A Cabanagem é considerada a revolta de participação mais autenticamente popular da história do Brasil.
Situação do Grão-Pará e antecendentes
Durante a Independência, o Grão-Pará se mobilizou para expulsar as forças reacionárias que pretendiam reintegrar o Brasil a Portugal. Nessa luta, que se arrasta por vários anós, destacaram-se as figuras do cônego João Batista Campos, dos irmãos Vinagre e do fazendeiro Félix Antônio Clemente Malcher. Formam-se diversos mocambos de escravos foragidos e são frequentes as rebeliões militares. Terminada a luta pela independência e instalado o governo provincial, os líderes locais são marginalizados do poder.
Em julho de 1831 estoura uma rebelião na guarnição militar de Belém (Pará); o cônego Batista Campos é preso como uma das lideranças. Cresce a indignação do povo, e em 1833 já se fala em uma criar uma federação. O governador provincial Bernardo de Sousa Lobo não só deixa de tomar as medidas para melhorar a vida da população como desencadeia uma política altamente repressora, na tentativa de conter os inconformados. Com a morte de Batista Campos no final do ano de 1834, as lideranças revolucionárias organizam-se e aliciam o povo.
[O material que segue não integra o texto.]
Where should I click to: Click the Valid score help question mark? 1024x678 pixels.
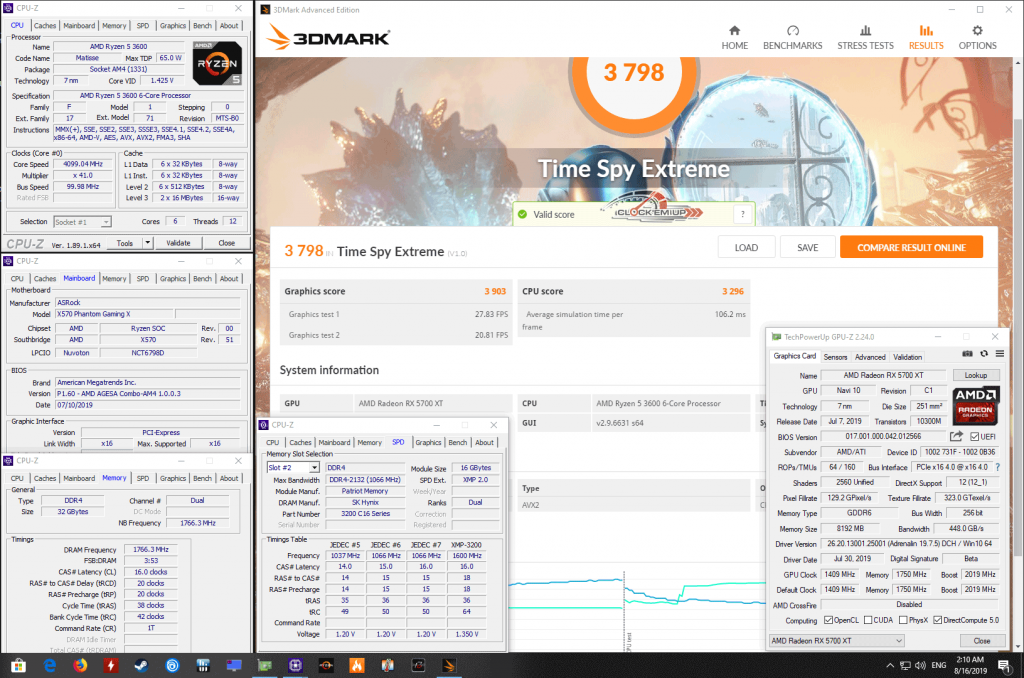(x=742, y=214)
A rebelião efetivamente se inicia.
A Cabanagem
Na noite de 6 de janeiro de 1835 inicia-se o movimento. A cidade de Belém é tomada, e já na madrugada do dia 7 é assassinado Sousa Lobo e diversas autoridades.
Clemente Malcher é convidado a assumir o governo. Esse fazendeiro, preocupado com a radicalização do movimento, toma medidas contra os revoltosos, e graças a sua inabilidade política também é deposto, assassinado e arrastado pelas ruas de Belém. Francisco Vinagre assume como segundo presidente cabano, mas repete os mesmos erros do antecessor: oferece auxílio às tropas do regente. O caráter ambíguo de Vinagre não inspira confiança, e o governo regencial indica o marechal Manuel Jorge Rodrigues para tomar o poder, que lhe é entregue por Francisco Vinagre em julho de 1835. Pouco depois Francisco Vinagre é preso.
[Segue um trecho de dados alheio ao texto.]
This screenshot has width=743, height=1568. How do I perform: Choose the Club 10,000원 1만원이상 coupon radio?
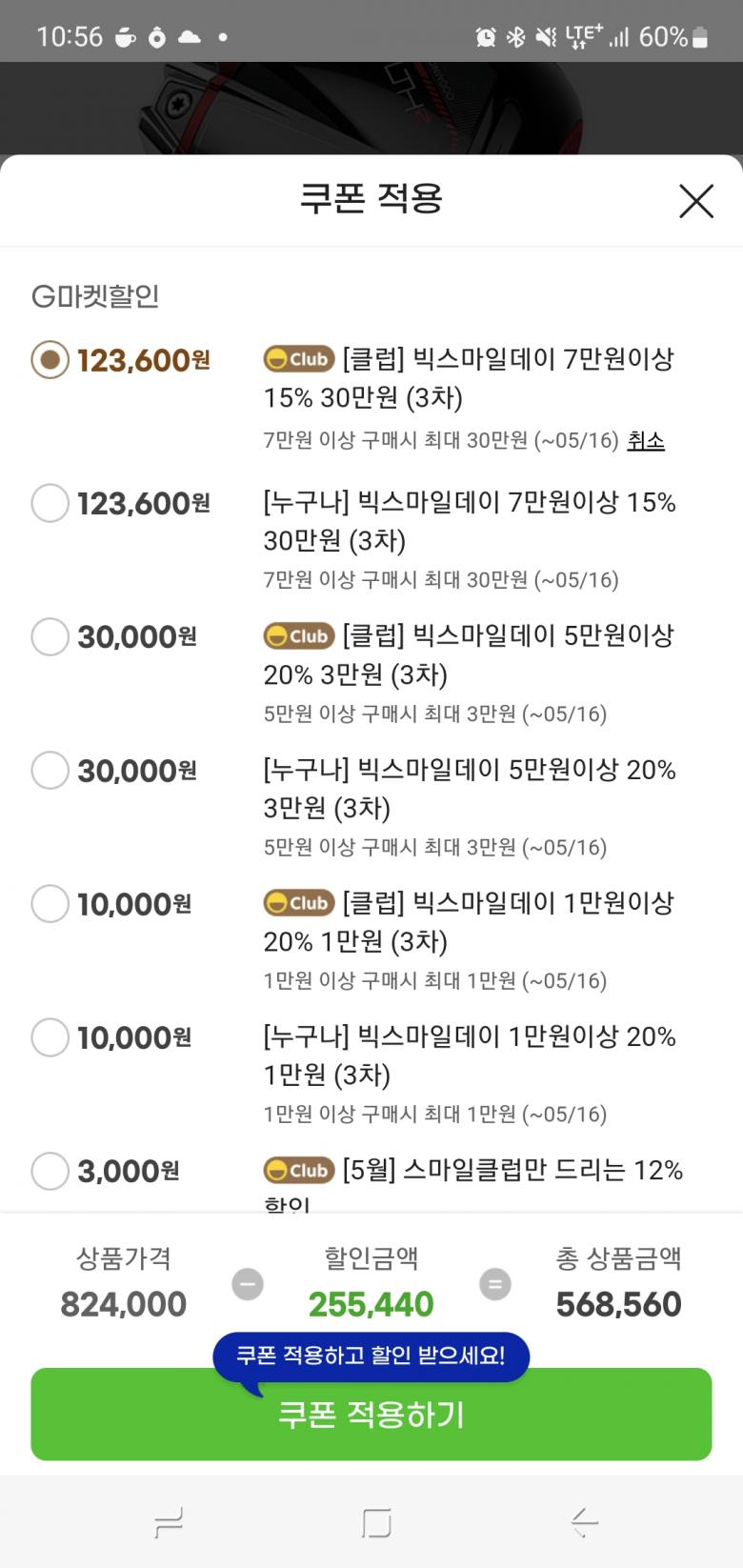pos(50,903)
Seu irmão Antônio Vinagre assume o comando da rebelião, que se desloca para o interior. O jovem fazendeiro Eduardo Angelim assume a presidência dos cabanos. Mas a situação para os revoltosos fica cada vez mais difícil, principalmente com a nomeação para presidente da província, em março de 1836, do experiente brigadeiro José de Sousa Soares Andréia.
As forças navais bloqueiam Belém, e no dia 10 de maio Angelim deixa a capital, sendo preso logo em seguida. Ao contrário do que pensava Soares Andréia, a resistência não termina com a prisão de Angelim. O golpe mais forte será dado com a decretação de anistia aos revoltosos, em 1839. Em 1840 o último foco rebelde, sob liderança de Gonçalo Jorge de Magalhães, se rende e termina a Cabanagem.
Referências
- CHIAVENATO, Júlio José. Cabanagem, o povo no poder. Editora Brasiliense, 1984.
- CHIAVENATO, Júlio José. As lutas do povo brasileiro. Editora Moderna, 1988.